### Page text
DESPITE what Mr Spielberg, the X-Files, and the wilder fringes of the internet would have you believe, there is nobody “out there” waiting to come and live on this big blue ball of wonder we call Earth.

Do not get me wrong – there used to be. At one point Area 51 was as packed as Studio 54 on a Saturday night in the Seventies. The holding patterns above Earth resembled those of Edinburgh and Heathrow airports.

But somewhere along the line the aliens gave up. Though possessed of intelligence far beyond our ken, not one of them could make head or tail of British immigration policy, and as one the little green men and women cried, “Chuff this for a game of soldiers. Let’s register mineral rights on Mars instead”.

READ MORE: Most Scots want to curb EU immigration after Brexit

Perhaps there are one or two still out there monitoring developments, in which case they will be stunned at the latest turn of events. Last week, the Windrush scandal went mainstream, with the shoddy treatment of those who came to Britain from the Caribbean between 1948-73, and their families, exposed.

Despite being encouraged to come to Britain, and enduring decades of low pay, bad housing and the worst jobs, these sons and daughters of Empire found Mother Blighty had not recognised them as citizens and had destroyed the paperwork that would prove their right to remain.

### Raw data

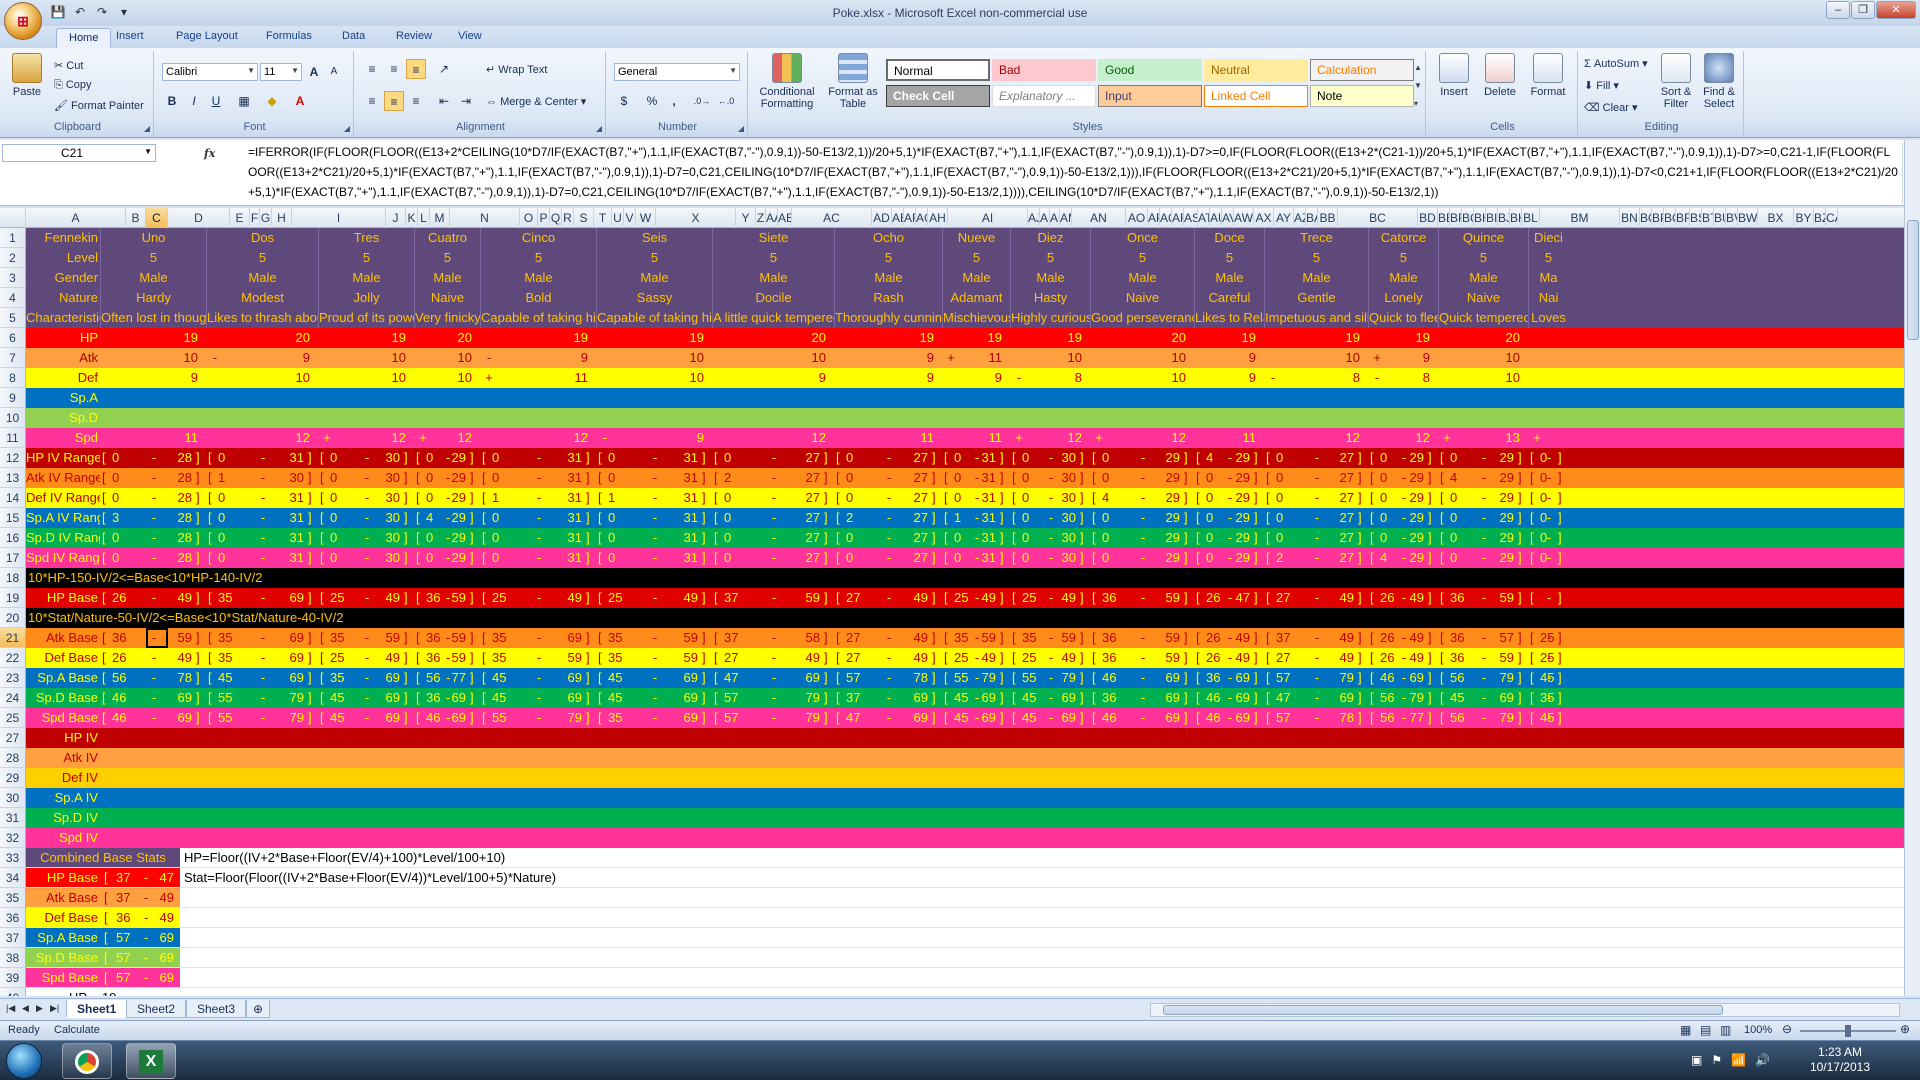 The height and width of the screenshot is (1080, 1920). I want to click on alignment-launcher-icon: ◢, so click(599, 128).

### What this exercise asks
a) Rewrite the immigration column, starting at "READ MORE: Most Scots" and ending at "their families, exposed.", with "Caribbean" replaced by "West Indies".
b) Carry on the column about aliens and British immigration policy from where it stops.
The listing above comes from a separate source.

### Set of answers
a)
READ MORE: Most Scots want to curb EU immigration after Brexit

Perhaps there are one or two still out there monitoring developments, in which case they will be stunned at the latest turn of events. Last week, the Windrush scandal went mainstream, with the shoddy treatment of those who came to Britain from the West Indies between 1948-73, and their families, exposed.

b)
So when they wanted to apply for a new job, or re-enter the country after a visit abroad, or anything else most of us take for granted, these British citizens in all but paperwork found the door slammed shut in their faces. The reason? The Home Office under Theresa May as Home Secretary and David Cameron as Prime Minister, had decided that on immigration a “hostile environment” would be created, complete with vans touring the streets telling people to “go home or face arrest” if they were in the UK illegally. In making this putrid omelette a few eggs and a lot of lives were broken, for which the current Home Secretary, Amber Rudd, is having to say sorry over and over again till she makes things right. She never fully can. It was a disgraceful way to treat people. Heads should have rolled, or at the very least be hung in shame for an appropriate period.

READ MORE: Home Secretary regrets failing to see scope of Windrush scandal sooner

But it is the modern Conservative Party we are talking about here. Shame is for benefit claimants, shamelessness is for those who shape and set policy. Step forward, then, one Boris Johnson, who operates his own one man job share as Foreign Secretary/leadership contender. Just in time for the local elections in England, Mr Johnson is calling for an amnesty for illegal immigrants who have been in the UK for 10 years. As long as they do not have criminal records, they are in.

Boris has walked this way before, as London Mayor and as part of the Leave campaign, arguing that more legal, tax-paying migrants mean more money in the bank for the Government. He is reported to have support in Cabinet, including from Michael Gove, but not from the PM who frets about wrong messages being sent. Now she frets?

Meet the new, post-Brexit, forward-looking, global-thinking Conservatives: same as the old ones, but with a few of them now trying to put a positive spin on their immigration position in the hope it makes them seem less like Little Englanders. No wonder residents of outer space are confused. They have not seen such offences against logic since they rumbled us on mashed potatoes.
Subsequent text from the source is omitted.